Dalam studi-studi sejarah politik Islam, penggunaan istilah imam lebih populer di kalangan umat Islam Syi„ah. Bahkan hingga saat ini, penggunaan kata imam masih populer digunakan untuk  memberikan atau menyebut tokoh-tokoh keagamaan mereka. Hal ini dikarenakan dalam tradisi Syi„ah, Imam adalah suatu yang sakral, karena itu,  ia sebagai salah satu dasar agama. Pengangkatannya pun berdasarkan wasiat melalui nash syariat serta menempatkannya pada posisi sebagai pengganti Nabi. Kedudukan imam dalam pandangan Syi„ah, di samping berfungsi sebagai pemimpin spiritual yang sakral juga berfungsi sebagai pemimpin politik. Walau teori imamah itu dikembangkan oleh Syi„ah, namun sebetulnya tradisi penggunaan kata imam juga digunakan dalam tradisi sunni, misalnya pada khalifah-khalifah Abbasiyah. Mereka juga menggunakan gelar imam. Banyak analisis yang dikemukakan oleh para pemerhati politik Islam tentang penggunanaan imam dalam sejarah politik sunni. Menurut para pemerhati politik Islam, penggunaan ini terkait dengan setting sosial-historis yang mempunyai tujuan politis, yaitu untuk membendung pengaruh politik Syi„ah  di dunia  Islam  saat  itu. Untuk keperluan itu, maka para juris sunni pun menggunakan istilah-istilah imam dan imamah dalam pembahasan doktrin politik mereka sebagai strategi menghadapi doktrin Syi„ah.[6]Imamah dalam konsep syi‟ah terdiri dari tiga hal pengertian :

1.   Imamah mengandung arti sebagai pemimpin masyarakat. Dalam hal ini Syi‟ah mempertanyakan siapa pemimpin masyarakat sepeninggal Nabi. Syi‟ah mengatakan bahwa Nabi sendiri telah menunjuk penerusnya dan mengumumkan bahwa sepeninggal dirinya Imam Alilah yang memegang kendali urusan kaum Muslim.

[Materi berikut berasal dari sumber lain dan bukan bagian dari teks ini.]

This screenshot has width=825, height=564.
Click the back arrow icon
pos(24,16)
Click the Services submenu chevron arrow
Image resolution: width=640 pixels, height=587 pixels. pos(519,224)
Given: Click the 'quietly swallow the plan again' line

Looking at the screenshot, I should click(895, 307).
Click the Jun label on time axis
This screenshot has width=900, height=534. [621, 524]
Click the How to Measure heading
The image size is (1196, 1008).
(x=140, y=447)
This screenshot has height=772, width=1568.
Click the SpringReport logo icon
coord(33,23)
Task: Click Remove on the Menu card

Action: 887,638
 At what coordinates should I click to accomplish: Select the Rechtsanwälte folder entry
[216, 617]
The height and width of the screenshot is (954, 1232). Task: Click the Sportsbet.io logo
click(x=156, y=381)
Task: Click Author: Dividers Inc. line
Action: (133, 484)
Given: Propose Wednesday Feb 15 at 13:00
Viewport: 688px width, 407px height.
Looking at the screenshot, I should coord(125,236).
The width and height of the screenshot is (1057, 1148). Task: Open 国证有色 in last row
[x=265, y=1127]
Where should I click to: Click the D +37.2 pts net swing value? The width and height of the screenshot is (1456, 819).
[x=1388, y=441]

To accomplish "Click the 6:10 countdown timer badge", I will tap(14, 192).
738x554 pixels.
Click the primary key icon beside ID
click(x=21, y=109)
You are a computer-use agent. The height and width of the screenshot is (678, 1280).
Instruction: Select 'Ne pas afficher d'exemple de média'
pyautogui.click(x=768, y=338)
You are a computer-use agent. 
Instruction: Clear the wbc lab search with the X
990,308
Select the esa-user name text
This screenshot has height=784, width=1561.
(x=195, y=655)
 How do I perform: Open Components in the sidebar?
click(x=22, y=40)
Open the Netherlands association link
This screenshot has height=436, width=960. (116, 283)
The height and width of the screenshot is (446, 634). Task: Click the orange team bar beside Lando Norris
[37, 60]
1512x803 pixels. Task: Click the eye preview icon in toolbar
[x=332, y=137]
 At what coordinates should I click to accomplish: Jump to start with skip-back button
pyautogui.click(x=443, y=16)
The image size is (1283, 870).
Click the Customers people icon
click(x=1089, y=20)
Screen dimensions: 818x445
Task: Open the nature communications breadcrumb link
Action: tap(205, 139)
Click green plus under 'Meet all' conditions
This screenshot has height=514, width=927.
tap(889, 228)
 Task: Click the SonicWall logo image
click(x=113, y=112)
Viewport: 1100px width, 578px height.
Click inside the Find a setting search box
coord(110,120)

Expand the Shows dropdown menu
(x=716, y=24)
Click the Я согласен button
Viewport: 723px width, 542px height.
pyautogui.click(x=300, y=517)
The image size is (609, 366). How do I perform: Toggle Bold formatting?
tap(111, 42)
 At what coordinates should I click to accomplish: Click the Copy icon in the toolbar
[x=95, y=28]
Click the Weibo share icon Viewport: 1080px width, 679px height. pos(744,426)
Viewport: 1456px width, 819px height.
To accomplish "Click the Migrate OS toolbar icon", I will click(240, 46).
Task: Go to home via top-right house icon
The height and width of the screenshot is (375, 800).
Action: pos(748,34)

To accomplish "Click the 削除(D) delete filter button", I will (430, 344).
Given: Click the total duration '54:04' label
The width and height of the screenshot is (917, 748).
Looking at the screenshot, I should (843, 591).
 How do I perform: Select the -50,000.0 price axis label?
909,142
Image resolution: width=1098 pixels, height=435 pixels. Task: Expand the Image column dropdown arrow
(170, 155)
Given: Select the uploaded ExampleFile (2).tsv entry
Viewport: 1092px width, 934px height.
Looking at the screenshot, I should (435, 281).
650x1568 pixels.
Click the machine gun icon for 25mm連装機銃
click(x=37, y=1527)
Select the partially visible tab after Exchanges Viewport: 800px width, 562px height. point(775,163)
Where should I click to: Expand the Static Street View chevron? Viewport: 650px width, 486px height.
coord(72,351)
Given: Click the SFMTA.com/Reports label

2.   Imamah mengandung arti otoritas keagamaan. Imamah merupakan spesialisasi dalam Islam, suatu spesialisasi yang luar biasa dan ilahiah, yang jauh di atas derajat spesialisasi yang dapat dicapai mujtahid. Para imam adalah pakar dalam Islam. Pengetahuan istimewa mereka mengenai Islam  bukan  didapat dari akal pikiran mereka sendiri yang bisa saja salah. Mereka menerima pengetahuan dengan cara yang tak diketahui.

3. Imamah mengandung arti wilayah. Dalam ajaran Syiah, pengertian ini sangat dititikberatkan. Masalah wilayah menurut Kaum Syi‟ah dapat disamakan dengan masalah manusia sempurna dan penguasa zaman.Kaum Syi‟ah mengakui eksistensi wilayah dan imamah dalam pengertian ini, dan percaya bahwa imam memiliki roh universal.[7]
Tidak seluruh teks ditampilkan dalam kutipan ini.